_TEXT PASSAGE_.

——

# Best warm waterproof whippet coat recommendations please?



## Fabforester (17 September 2013)

So the new whippet has more than survived her trial with us and is already a member of the family. She came with nothing, so I am keen to kit her out with everything she needs. At 17 months she is fully grown, and (once I have worked out how to measure her) I would like to order her a good outdoor waterproof coat. Well fitting, and going to last. Your recommendations please! Thanks.


----------



## cremedemonthe (17 September 2013)

You measure from bottom of neck to base of tail. I have PM'd you a site to try for coats, Oz


----------



## Montmorency (17 September 2013)

My whippets have Outhwaite waterproof coats. They fit really well, are warm, and completely waterproof. The only downside is they fasten with Velcro at the front. Whilst this means you can get a better fit around the chest, it also means the whippets can take them off by mistake if running through hedges or playing roughly! 
They also have equafleece coats for cold, dry weather. Lovely and cosy.


----------



## ribbons (17 September 2013)

We have had whippets for 50 yrs plus and my daughter has finally found a made to measure supply at an affordable price that are warm, waterproof and comfortable. They also wear well, and her lot certainly test them to the limit. 
I will ask her for the web address and pm you.


----------



## Suelin (17 September 2013)

Togs for Dogs.  Excellent.  Where are the pictures of this wonderful hound then?

——

_REQUIRED TASK_. In the whippet coat thread, how is a dog measured for a coat? The listing has nothing to do with the whippet coat thread.

_COLLECTED DATA_.

——

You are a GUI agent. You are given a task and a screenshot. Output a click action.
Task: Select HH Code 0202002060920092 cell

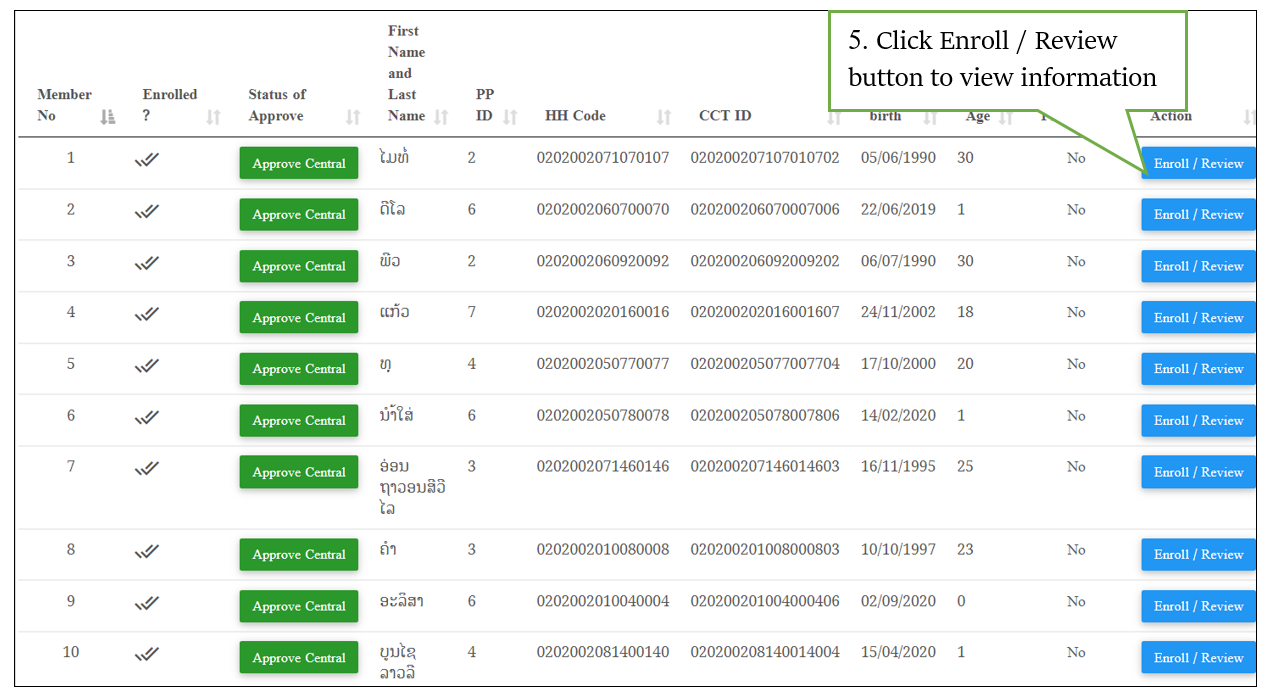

——

_RESULT FOR THIS EXERCISE_. From the bottom of the neck to the base of the tail.